++++ PASSAGE SHOWN ++++
Note generation is very slow

Note generation runs on your CPU/GPU and shares your machine's RAM with everything else. If it's taking 5+ minutes for what used to take 1, here's what to check.

Quick wins (try first)

Close other heavy apps. Anything using significant RAM or CPU competes with the note model. Common culprits: video calls (Zoom, Teams), other AI apps (ChatGPT, Claude desktop), video editors, multiple Chrome windows with many tabs.
Restart Confidant. If the model has been running for a long session and your RAM is fragmented, restarting Confidant gives you a clean slate.
Check available RAM. Open Activity Monitor (Mac) or Task Manager (Windows) → Memory. If you're at 90%+ memory pressure, the model is probably swapping to disk, which is dramatically slower.

Expected timings

Generation time depends on transcript length and your machine.

Transcript length	Typical Pro-tier time	Two-pass kicks in?
<30 min session	30–90 sec	No
30–60 min session	1–3 min	No
60–90 min session	2–4 min	No
90+ min session	3–6 min	Yes (extraction + synthesis)
++++
> ASSIGNED TASK 1: Translate this sentence from the help page on slow note generation into Spanish: "Generation time depends on transcript length and your machine."
> ASSIGNED TASK 2: According to the help page on slow note generation, what should you open on a Mac to check available RAM?
> ASSIGNED TASK 3: Continue the help page on slow note generation from the point where it stops.
++++ DATA PROVIDED ++++
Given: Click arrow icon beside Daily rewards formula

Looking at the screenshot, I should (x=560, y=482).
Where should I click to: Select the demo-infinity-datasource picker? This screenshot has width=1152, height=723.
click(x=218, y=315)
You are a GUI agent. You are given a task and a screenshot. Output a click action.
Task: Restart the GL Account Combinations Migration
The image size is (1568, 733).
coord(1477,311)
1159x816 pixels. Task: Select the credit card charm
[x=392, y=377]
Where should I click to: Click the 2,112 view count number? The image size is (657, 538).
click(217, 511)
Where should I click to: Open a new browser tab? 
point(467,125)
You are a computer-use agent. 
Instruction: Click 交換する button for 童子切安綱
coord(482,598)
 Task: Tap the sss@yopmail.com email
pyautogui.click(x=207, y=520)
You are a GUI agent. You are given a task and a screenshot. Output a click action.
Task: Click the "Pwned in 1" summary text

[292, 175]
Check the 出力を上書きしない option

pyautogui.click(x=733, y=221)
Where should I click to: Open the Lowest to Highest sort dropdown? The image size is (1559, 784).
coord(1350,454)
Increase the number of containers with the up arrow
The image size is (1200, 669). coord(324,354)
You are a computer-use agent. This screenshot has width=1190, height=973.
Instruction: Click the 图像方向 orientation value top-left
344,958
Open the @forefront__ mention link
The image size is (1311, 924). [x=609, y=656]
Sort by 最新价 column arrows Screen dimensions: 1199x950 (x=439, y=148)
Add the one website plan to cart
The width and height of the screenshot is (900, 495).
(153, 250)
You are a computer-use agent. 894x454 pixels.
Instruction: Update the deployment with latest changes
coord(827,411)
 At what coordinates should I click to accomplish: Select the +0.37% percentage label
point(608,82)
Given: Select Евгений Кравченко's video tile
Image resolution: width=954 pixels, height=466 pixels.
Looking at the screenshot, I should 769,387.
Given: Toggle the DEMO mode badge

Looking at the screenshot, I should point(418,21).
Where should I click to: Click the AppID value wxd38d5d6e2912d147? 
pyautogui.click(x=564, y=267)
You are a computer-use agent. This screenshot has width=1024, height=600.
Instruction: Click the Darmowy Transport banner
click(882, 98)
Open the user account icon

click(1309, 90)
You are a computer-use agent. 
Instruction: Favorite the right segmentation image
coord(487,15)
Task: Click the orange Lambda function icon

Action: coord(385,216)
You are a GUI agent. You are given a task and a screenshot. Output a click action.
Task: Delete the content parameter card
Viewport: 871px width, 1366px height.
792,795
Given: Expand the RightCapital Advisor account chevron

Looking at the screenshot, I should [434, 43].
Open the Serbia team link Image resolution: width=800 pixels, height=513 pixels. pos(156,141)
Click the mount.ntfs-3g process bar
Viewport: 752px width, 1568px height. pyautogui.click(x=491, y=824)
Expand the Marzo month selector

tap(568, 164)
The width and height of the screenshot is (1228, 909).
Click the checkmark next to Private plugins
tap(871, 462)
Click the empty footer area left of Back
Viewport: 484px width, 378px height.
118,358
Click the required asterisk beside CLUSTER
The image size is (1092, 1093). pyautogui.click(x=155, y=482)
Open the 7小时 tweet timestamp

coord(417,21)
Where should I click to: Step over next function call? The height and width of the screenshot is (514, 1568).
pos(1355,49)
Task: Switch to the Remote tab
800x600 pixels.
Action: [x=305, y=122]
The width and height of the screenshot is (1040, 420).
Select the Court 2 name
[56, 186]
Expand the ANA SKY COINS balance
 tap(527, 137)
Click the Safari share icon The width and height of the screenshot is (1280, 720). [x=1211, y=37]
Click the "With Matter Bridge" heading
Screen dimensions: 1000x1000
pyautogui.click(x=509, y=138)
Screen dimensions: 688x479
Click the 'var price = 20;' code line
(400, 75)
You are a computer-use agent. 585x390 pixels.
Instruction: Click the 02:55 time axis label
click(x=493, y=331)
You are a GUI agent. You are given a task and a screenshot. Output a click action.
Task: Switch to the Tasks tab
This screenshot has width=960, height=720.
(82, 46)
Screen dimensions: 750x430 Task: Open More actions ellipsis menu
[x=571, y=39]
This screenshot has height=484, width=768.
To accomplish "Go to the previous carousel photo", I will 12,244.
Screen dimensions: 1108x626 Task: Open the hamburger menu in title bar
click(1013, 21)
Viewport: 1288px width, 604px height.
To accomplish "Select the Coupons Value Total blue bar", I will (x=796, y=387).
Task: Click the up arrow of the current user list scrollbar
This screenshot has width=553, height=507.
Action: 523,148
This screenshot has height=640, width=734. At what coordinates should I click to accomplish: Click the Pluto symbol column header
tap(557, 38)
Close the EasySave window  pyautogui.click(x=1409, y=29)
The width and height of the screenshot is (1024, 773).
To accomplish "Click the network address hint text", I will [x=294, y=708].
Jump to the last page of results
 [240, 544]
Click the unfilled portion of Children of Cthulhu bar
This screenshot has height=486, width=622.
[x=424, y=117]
++++
> REPLY 1: El tiempo de generación depende de la duración de la transcripción y de tu equipo.

> REPLY 2: Activity Monitor.

> REPLY 3:
Two-pass generation (for very long sessions) automatically chunks the transcript so it fits in the model's context window. You'll see an "extracting" progress indicator before the note streams in.

Slower than expected

If you're regularly hitting times much longer than the table above:

Check your tier. If you're on a 16 GB machine, you may be on the Lite-tier model, which is faster but less capable. The Pro tier (default on 24+ GB machines) is what the table reflects.
Try the same session again. First generation after launch is slower because the model has to load into memory. Subsequent generations are faster.
Confirm hardware acceleration. On Apple Silicon Macs, Confidant uses Metal for inference. If something has gone wrong with that, generation falls back to CPU — much slower. A restart usually fixes it.

Stuck mid-generation

If a generation stops streaming tokens mid-sentence and just hangs:

Wait at least 90 seconds. Confidant's inactivity timeout is 90 seconds — if no chunk arrives in that window, it'll abort with a clear error message.
If it just stops without an error, the transcript may be too long for the model's context window. Confidant routes very long transcripts (15K+ words) through the two-pass pipeline automatically, but if you're seeing this on a shorter transcript, contact support.

When it's the model's fault, not yours

A handful of generation failures are model-side:

The model loops on its own reasoning (rare since we cap reasoning tokens)
The model produces invalid JSON that can't be parsed (very rare)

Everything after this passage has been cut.